# Supplied text
I'll try to give you some elements of answer.
First question:
If you can not walk through walls, it is indeed because of electronic repulsion. It is really a complicated problem if you think about it deeply. At the interface between the two surfaces, the electronic clouds tend to repell each other. However, this is indeed not a $$\sim\frac{1}{r^2}$$ interaction. The description I give here is over simplified, and I could not go much further into it (maybe some more competent member will do it). Since the overall electric charge is zero, the potential energy decreases much faster. Maybe you are familiar with the potential : it is called Lennard-Jones and has the form $$\sim\frac{\alpha}{r^{12}}-\frac{\beta}{r^6}$$. It is very repulsive at short distances.
Second question:
Photons always travel at c (constant). Now of course, in a medium photons are constantly absorbed and re-emited, and this is what causes light to travel slower in air or water for instance. Now I am much sorry if you do not like Maxwell's theory of light. At the point when he wrote it (without the use of curl and div operators) it was really ugly, but even then, it was true. Nowadays with hindsight, it is also very beautifully formulated. Light is a wave in the electromagnetic field.
Third question:
Quite tough question !
First, spins come in integer values of $$\frac{\hbar}{2}$$ so they do have unit of energy times time (Js). Second, the reason for values to be integer is technical : it is due to a "group" being "compact" and "non-simply connected". Many symmetry groups indeed have those property, and this why we dubbed the microscopic theory "quantum" in the first place : many things come in integer values at small scales ! Third, the spin is a quantum analog to the angular momenum. Alas, one cannot push the analogy too far without running into difficulties.
Fourth question:
Waow ! You need to read the entire Born&Wolf
This is a very long question. One can do the following calculation : suppose an incoming plane wave in an homogeneous medium is incident on an interface between this medium and another homogeneous one. The difference between the two media is only the speed of light. Then you will find that some part of the wave is reflected and some part is transmitted. Light can be absorbed by exciting the atoms of the second medium, those atoms in turn releasing the energy in (for instance) thermal waves. Those excited atoms can also release the energy in the form of light, some part being reflected and some part being transmitted in the medium.

# Given request 1
Answer these from the forum reply on physics:
(a) What name does the reply give the potential that is very repulsive at short distances?
(b) At what speed do photons always travel?
(c) Spins come in integer values of what quantity?
# Given request 2
Extend the forum reply on physics beyond its last sentence.
The listing that comes next has nothing to do with the forum reply on physics.

# Data section

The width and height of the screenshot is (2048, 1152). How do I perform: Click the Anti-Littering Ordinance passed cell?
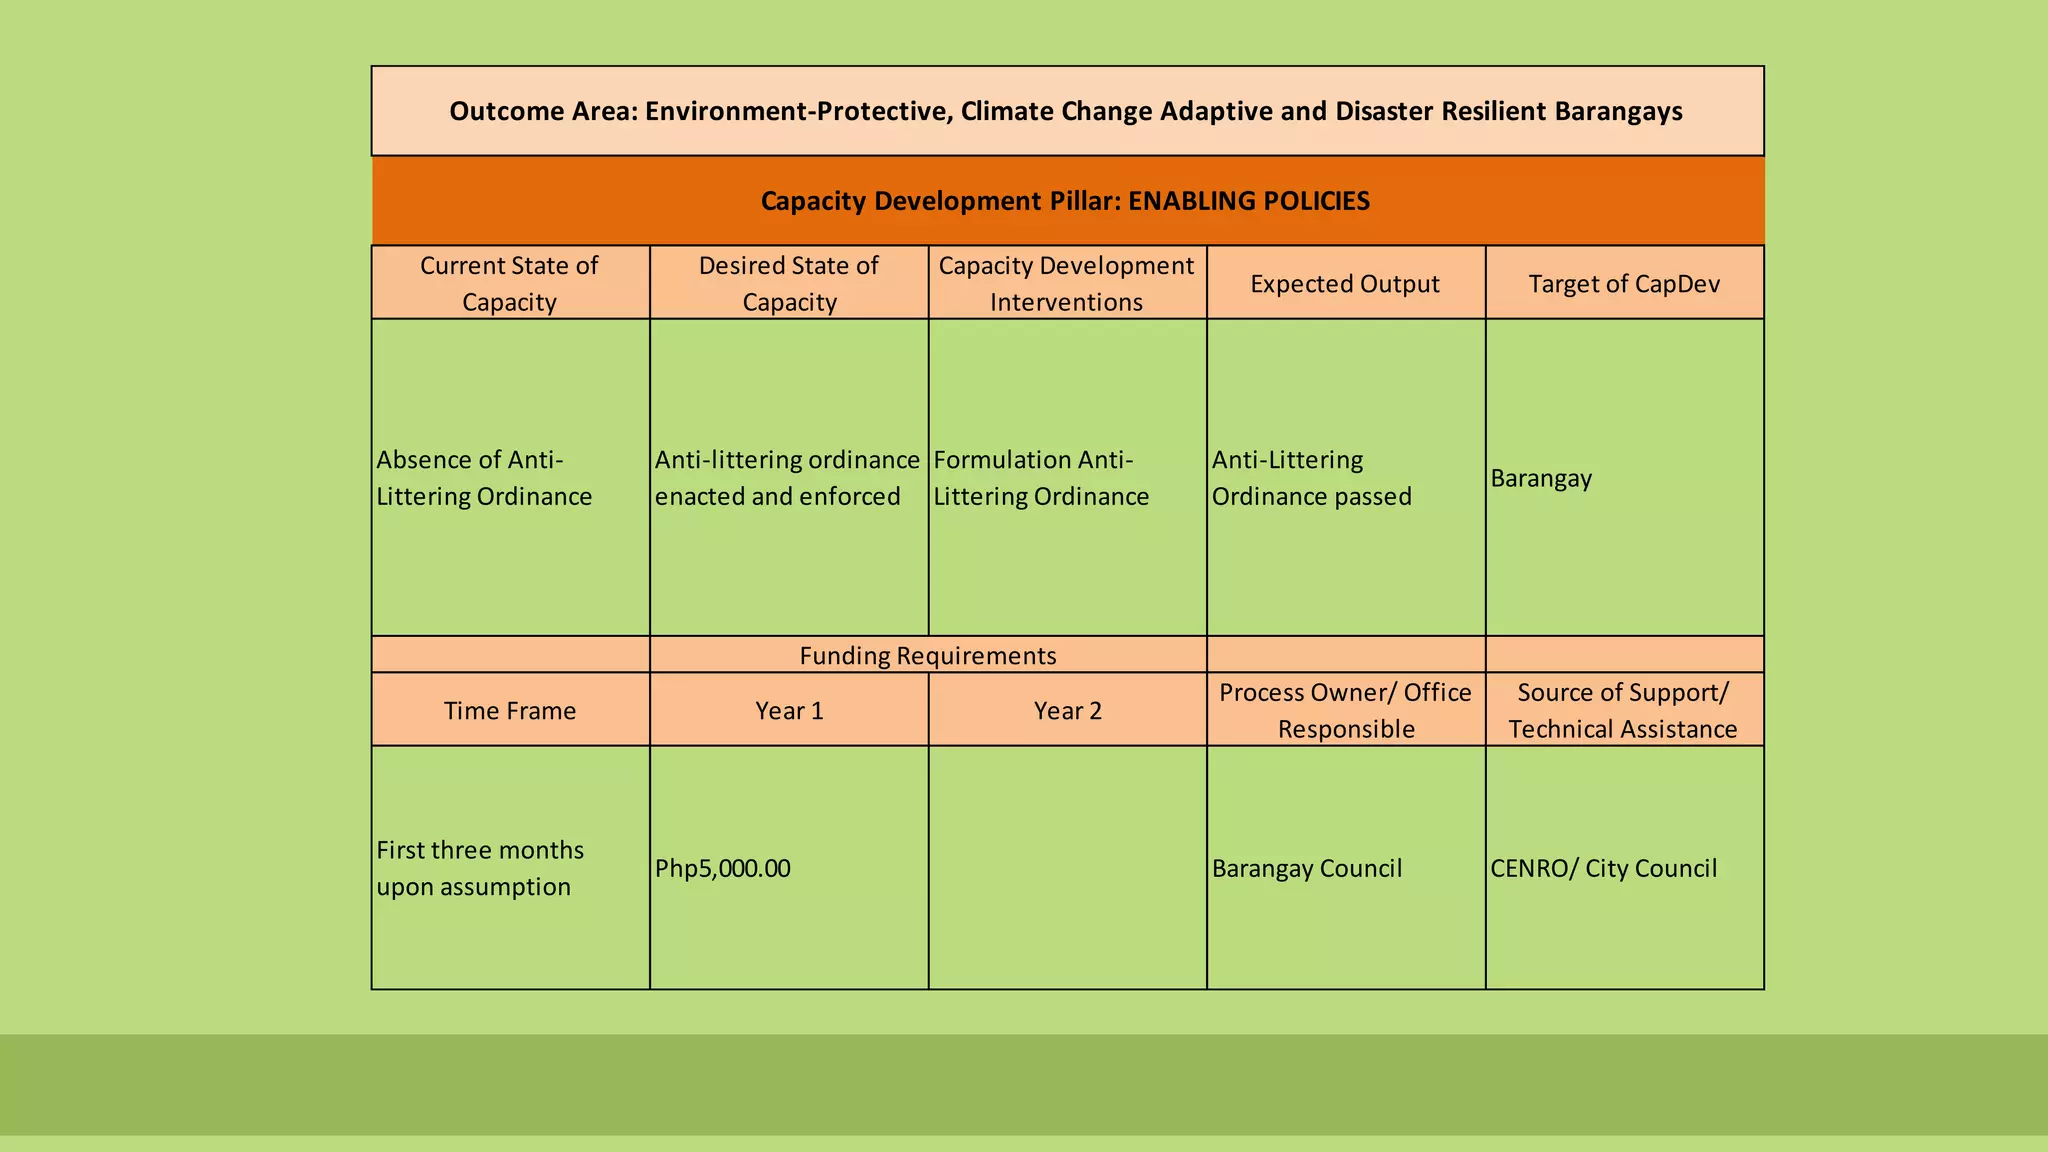[1344, 478]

# Output 1
(a) Lennard-Jones.
(b) At c, a constant.
(c) ħ/2.

# Output 2
Fifth question:
If I understand correctly your question, you want to know what happens if you accelerate a charge really hard during a short period of time. In that case, light will be emitted. This can be interpreted as "a lag in the changes of the proper field of the charge".
Hope that was some help

 

[itistoday]

Welcome itistoday,
You have many questions ! Congrats, that means you are eager to learn.
I'll try to give you some elements of answer.

Thanks a bunch humanino for taking the time to answer my questions!

First question:
If you can not walk through walls, it is indeed because of electronic repulsion. It is really a complicated problem if you think about it deeply. At the interface between the two surfaces, the electronic clouds tend to repell each other. However, this is indeed not a $$\sim\frac{1}{r^2}$$ interaction. The description I give here is over simplified, and I could not go much further into it (maybe some more competent member will do it). Since the overall electric charge is zero, the potential energy decreases much faster. Maybe you are familiar with the potential : it is called Lennard-Jones and has the form $$\sim\frac{\alpha}{r^{12}}-\frac{\beta}{r^6}$$. It is very repulsive at short distances.

Unfortunately I am not familiar with Lennard-Jones potential, but I will look that up when I get the chance.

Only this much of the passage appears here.